JAKARTA – Kementerian Energi dan Sumber Daya Mineral (ESDM) angkat bicara soal kasus korupsi pertambangan bijih nikel di wilayah Izin Usaha Pertambangan (IUP) PT Antam, di Blok Mandiodo, Konawe Utara, Sulawesi Tenggara (Sultra).

Plt Direktur Jenderal Mineral dan Batu Bara Kementerian ESDM, Muhammad Wafid mengatakan pihaknya akan melakukan evaluasi menyeluruh terhadap kasus yang menyeret dua pejabat di Kementerian ESDM itu.

“Baik prosedur, SOP, kemudian peran dari pegawai kita dari jajaran pimpinan kita harus check kondisi lapangan semuanya kita evaluasi,” ujar Wafid dikutip dari CNBC Indonesia, Rabu (2/8/2023).

Menurut Wafid, evaluasi menyeluruh tersebut penting untuk dilakukan untuk menghindari hal-hal yang nantinya akan menimbulkan masalah di kemudian hari.

“Jangan sampai kita melaksanakan kegiatan pelayanan administratif kemudian disalahkan, kita evaluasi semuanya secara menyeluruh,” tambah Wafid.

Sebelumnya, Kejaksaan Agung (Kejagung) RI resmi menetapkan dua tersangka baru dalam kasus korupsi Kerja Sama Operasional (KSO) antara PT Antam dengan konsorsium. Kedua tersangka itu merupakan pejabat tinggi di Kementerian ESDM.

Kepala Pusat Penerangan Hukum (Kapuspenkum) Kejagung, Ketut Sumedana mengatakan bahwa kasus pertambangan nikel di Blok Mandiodo telah merugikan keuangan negara sebesar Rp5,7 triliun.

Ketut membeberkan bahwa tersangka pertama berinisial SM selaku Kepala Badan Geologi Kementerian ESDM. Kasus itu menyeret nama SM ketika menjabat sebagai Direktur Pembinaan Pengusahaan Mineral Direktorat Jenderal Mineral dan Batubara Kementerian ESDM. Dan tersangka yang kedua adalah EVT sebagai evaluator RKAB pada Kementerian ESDM.

Dalam kasus ini, SM dan EVT diduga memproses penerbitan Rencana Kerja Anggaran Biaya (RKAB) tahun 2022 sebesar 1,5 juta metrik ton bijih nikel milik PT Kabaena Kromit Pratama (PT KKP) dan beberapa juta metrik ton bijih nikel perusahaan lain di sekitar blok Mandiodo.

Penerbitan RKAB dilakukan tanpa melakukan evaluasi dan verifikasi sesuai ketentuan.
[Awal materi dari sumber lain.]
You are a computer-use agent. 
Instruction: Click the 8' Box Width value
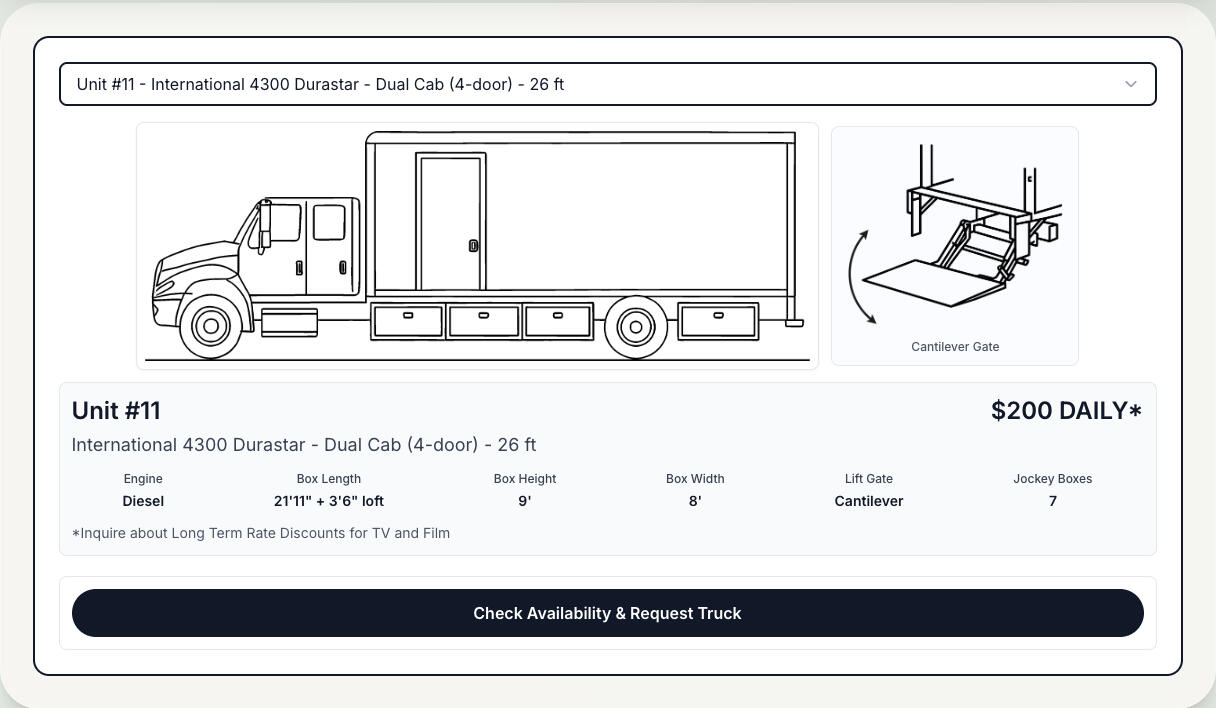[x=695, y=501]
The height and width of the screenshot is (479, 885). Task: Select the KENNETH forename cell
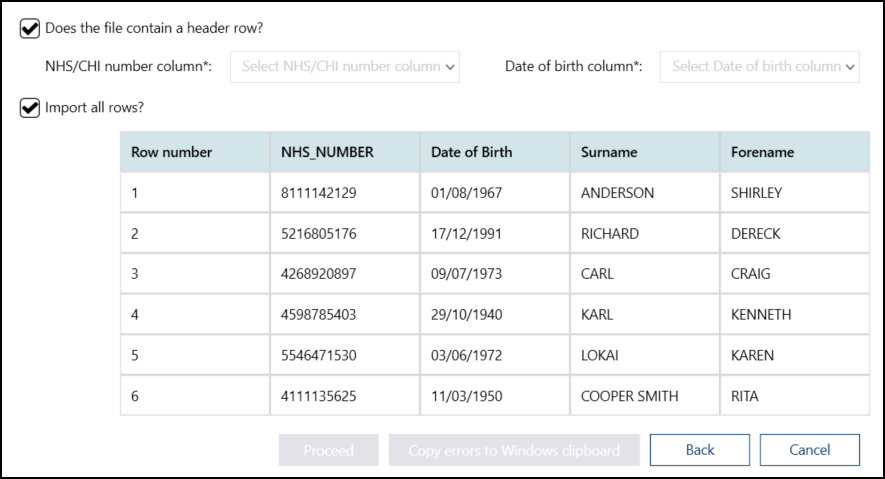pyautogui.click(x=761, y=315)
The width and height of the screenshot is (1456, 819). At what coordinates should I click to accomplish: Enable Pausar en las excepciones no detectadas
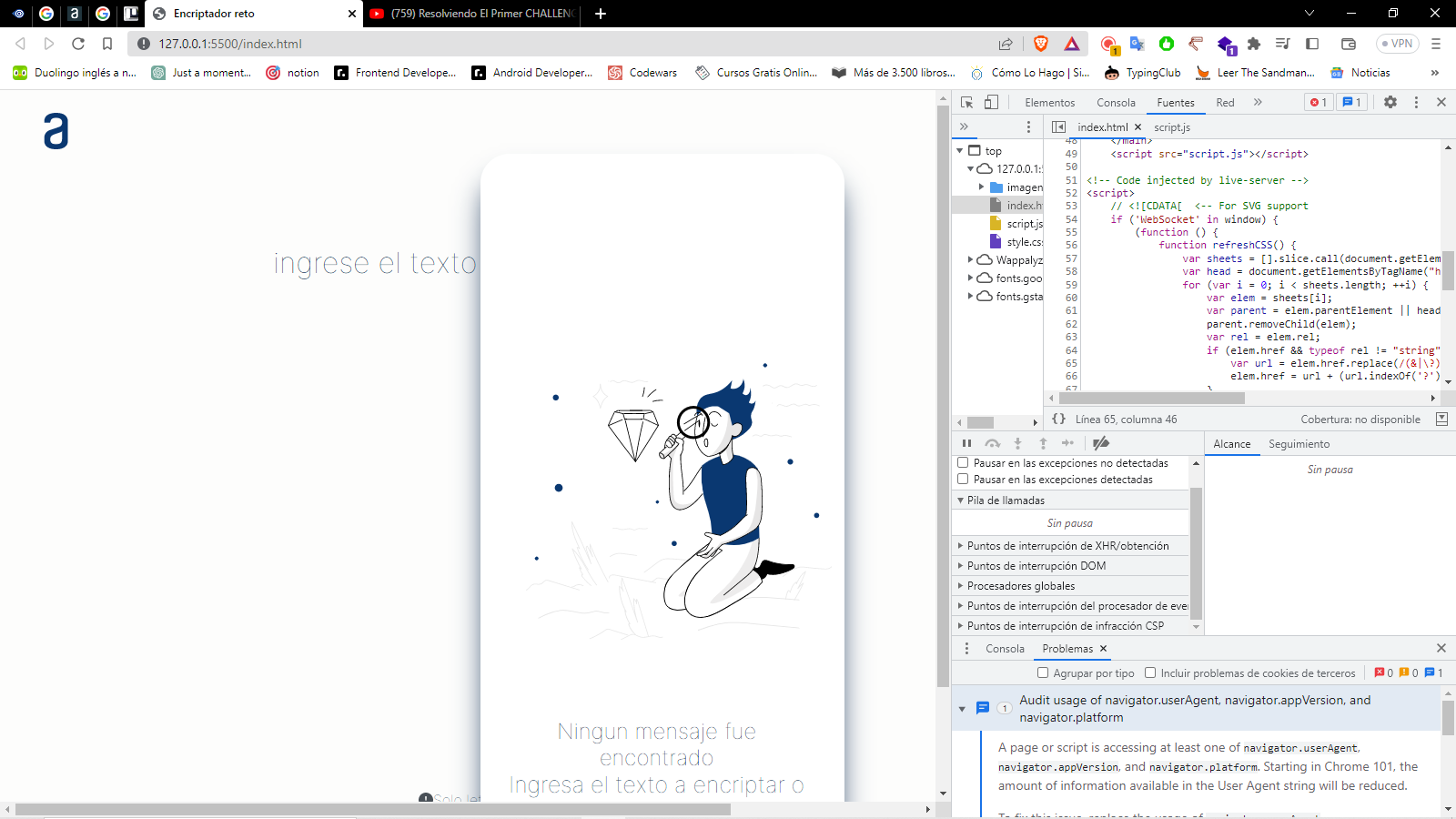[x=963, y=463]
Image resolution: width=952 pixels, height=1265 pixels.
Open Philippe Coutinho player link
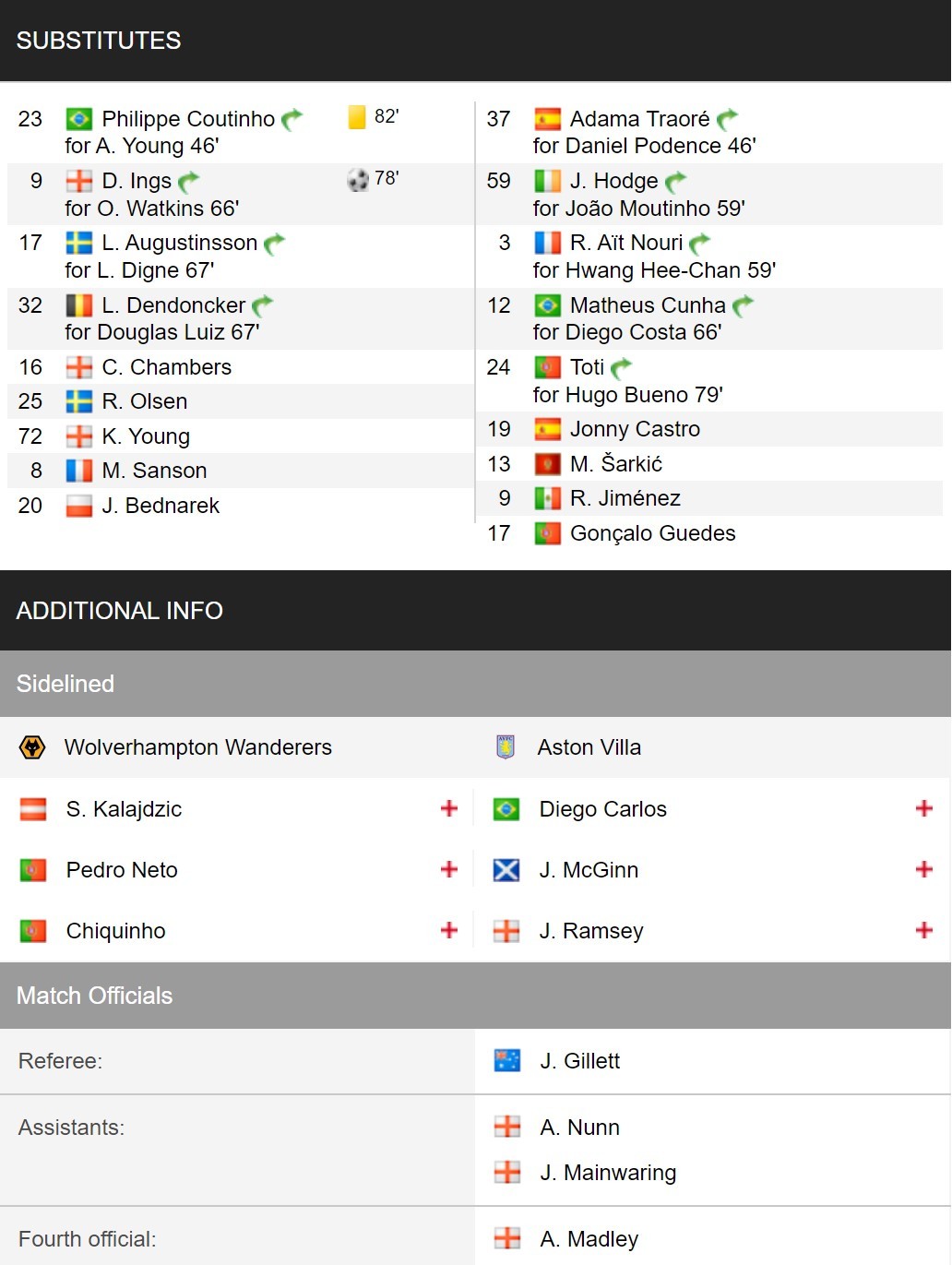188,119
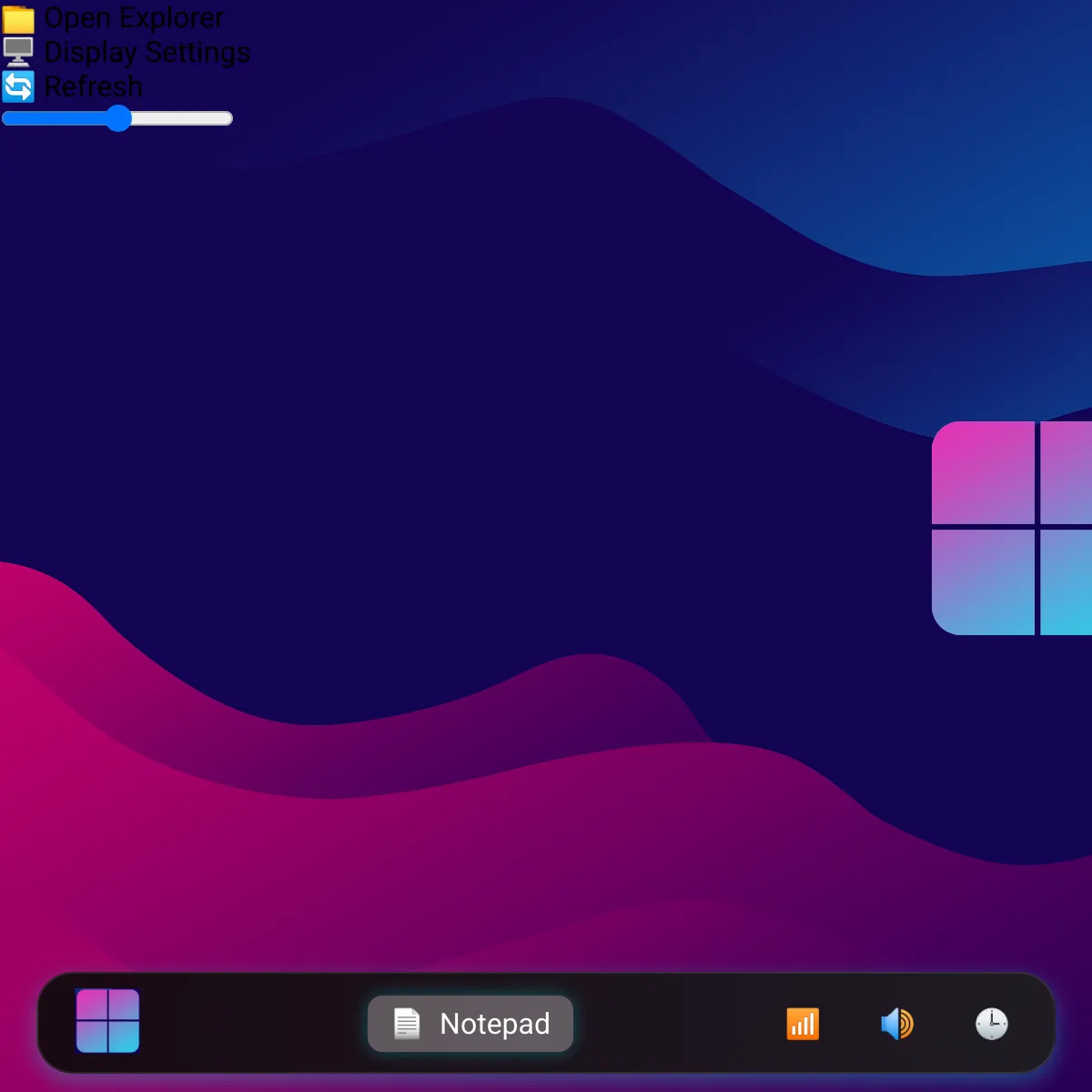The width and height of the screenshot is (1092, 1092).
Task: Click the clock icon in the taskbar
Action: coord(992,1024)
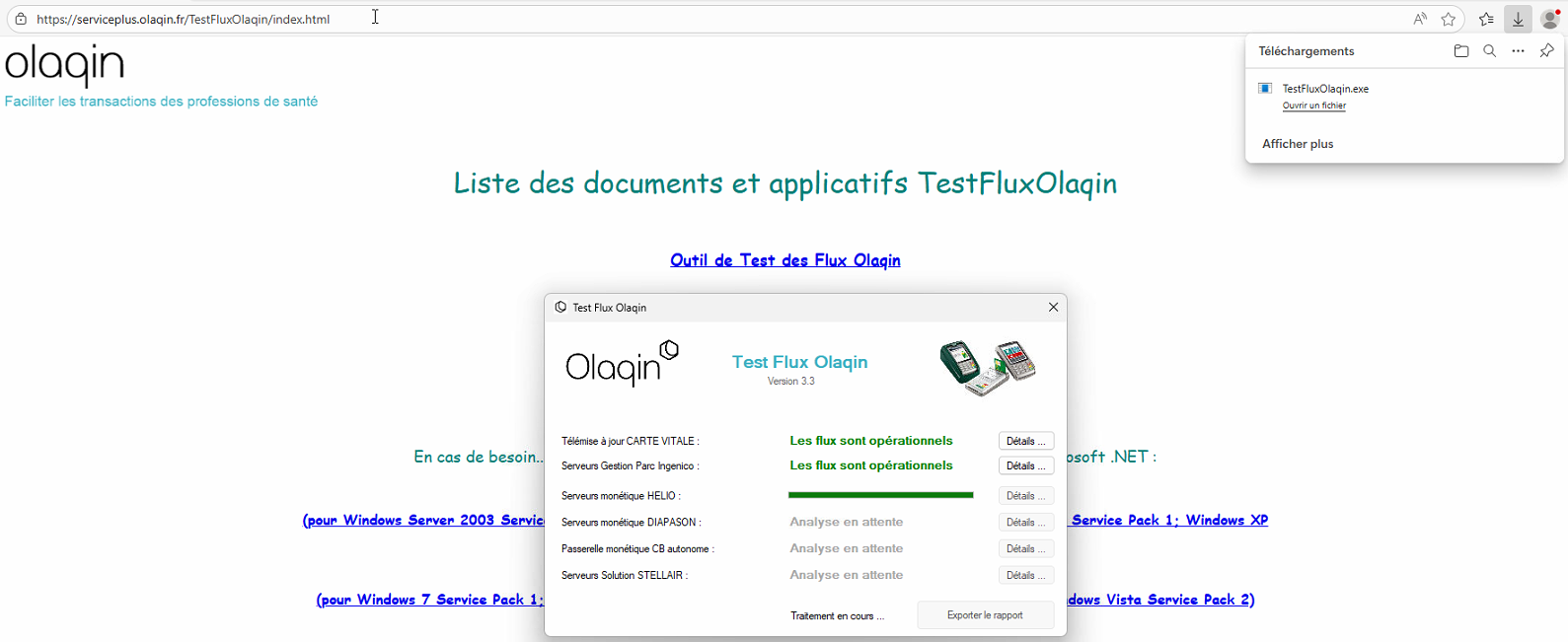Open the browser profile avatar
Image resolution: width=1568 pixels, height=642 pixels.
pyautogui.click(x=1550, y=19)
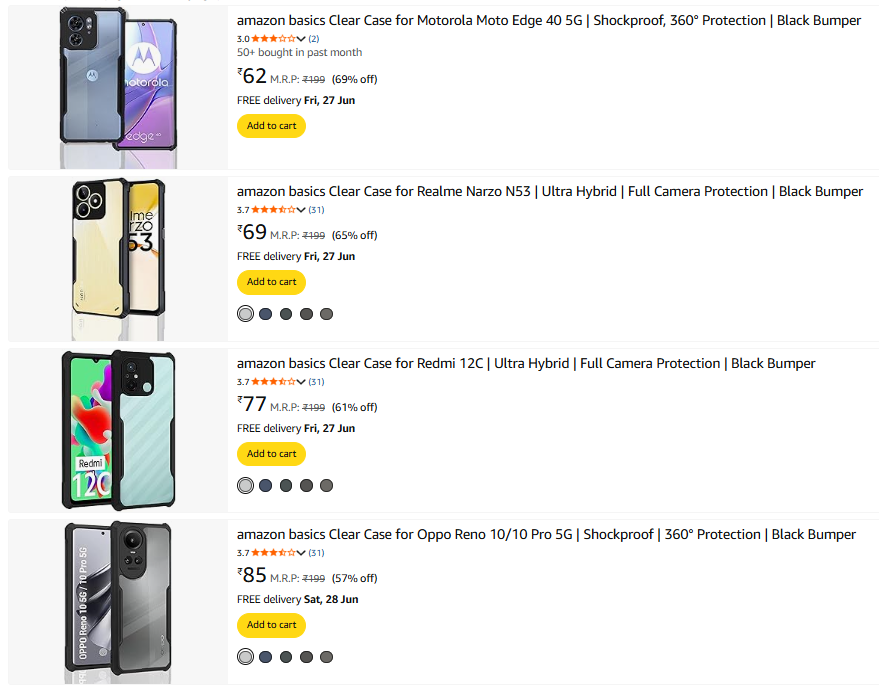Open the Oppo Reno 10/10 Pro 5G case title

[x=546, y=534]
Padahal, perusahaan tersebut tidak mempunyai deposit/cadangan nikel di Wilayah Izin Usaha Pertambangan tersebut. Sehingga dokumen RKAB tersebut dijual kepada PT Lawu Agung Mining (PT LAM) yang melakukan penambangan di wilayah IUP PT Antam.

Kata dia, seolah-olah nikel tersebut berasal dari PT Kabaena Kromit Pratama dan beberapa perusahaan lain yang mengakibatkan kekayaan negara berupa bijih nikel milik negara (PT Antam) dijual dan dinikmati hasilnya oleh pemilik PT Lawu Agung Mining, PT Kabaena Kromit Pratama dan beberapa pihak lain.

“Jadi kedua tersangka yang ditahan tadi terkait perkara yang ada di Sultra yaitu perjanjian KSO antara PT Antam dan kelapa konsorsium. Yang sampai saat ini sudah menetapkan 7 tersangka. Yang 2 tadi adalah dari Kementerian ESDM,” kata Ketut dalam konferensi pers di Kantor Kejagung, Senin (24/7/2023).